Concept maps are tools for organizing and representing knowledge. They illustrate specific label for a concept in a box with lines showing linking words that create a meaningful statement (111). Thepha et al (2019) used concept mapping during all three intervention meetings to provide information and findings regarding identifying and prioritising facilitators and barriers to 6-month exclusive breastfeeding (66). Bartholomew et al (1998) designed intervention mapping as a framework for the development of health education intervention. The framework has five steps: matrix creation, intervention methods selection, program design, identifying adoption and implementation plans, and program evaluation plan generation (112). Intervention mapping was used as a logic model to guide development of educational program which increased exclusive breastfeeding rates (57).
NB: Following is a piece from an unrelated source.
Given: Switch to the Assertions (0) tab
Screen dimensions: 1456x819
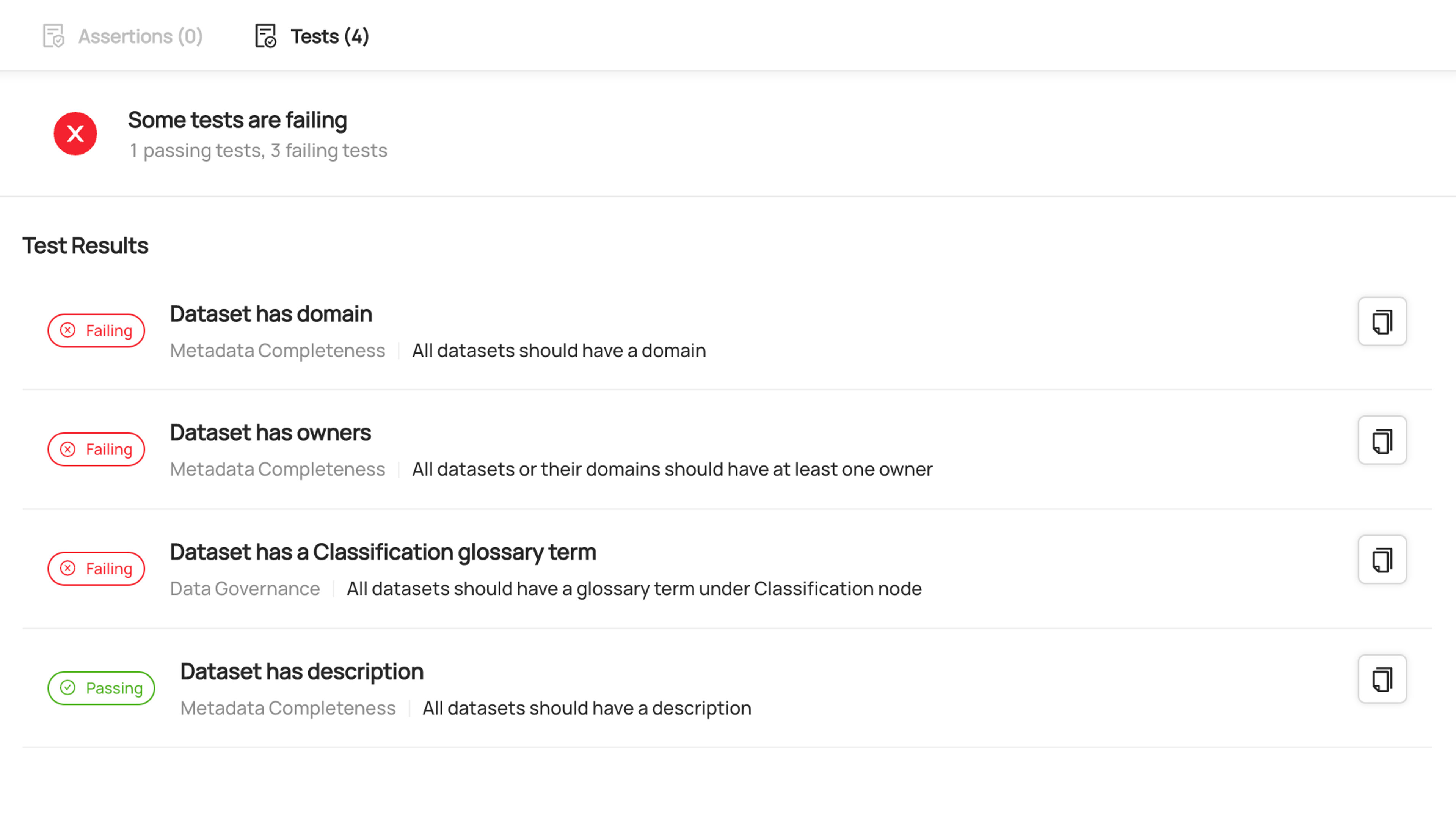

The use of a framework to guide a study is limited as the included frameworks have several stages, but most studies need to implement only a few stages to meet their goals. Thus, limiting the generalizability of the frameworks across studies.
Pragmatism and Phenomenology were the two philosophies used in included studies. Pragmatism is an American philosophy first developed by Charles Pierce. It is a way of doing philosophy, it is concerned with actions (113). Pragmatism evaluates the truth of the meaning of theories in terms of the successful application of those theories. That is, theories are meaningful only if they are practically applicable. Pragmatists subscribe to the notion of instrumentalism because they view theories as instruments for problem solving. Baerug et al (2016) used pragmatism as the basis for their quasi-randomized control trial study (38). In pragmatism, the whole of a concept or phenomenon is found in the consequences of the concept or phenomenon (114). Therefore, Baerug and colleagues applied this in their study as they were interested in the effect (consequence) of baby-friendly community health services on exclusive breastfeeding. The intervention increased exclusive breastfeeding at 6 months. Further, phenomenology is a philosophy developed by Husserl which involves description of lived experience, free from preconceived ideas about the phenomenon. Phenomenology attempts to describe experience from the perspective of the person who had the experience first-hand. Lestari et al (2019) used this philosophy to describe participants’ involvement in exclusive breastfeeding promotion activities (52). In addition, Froehlich and colleagues also used it to qualitatively analyse data collected from participants and to formulate essence descriptors of their breastfeeding experiences and daily routine (46).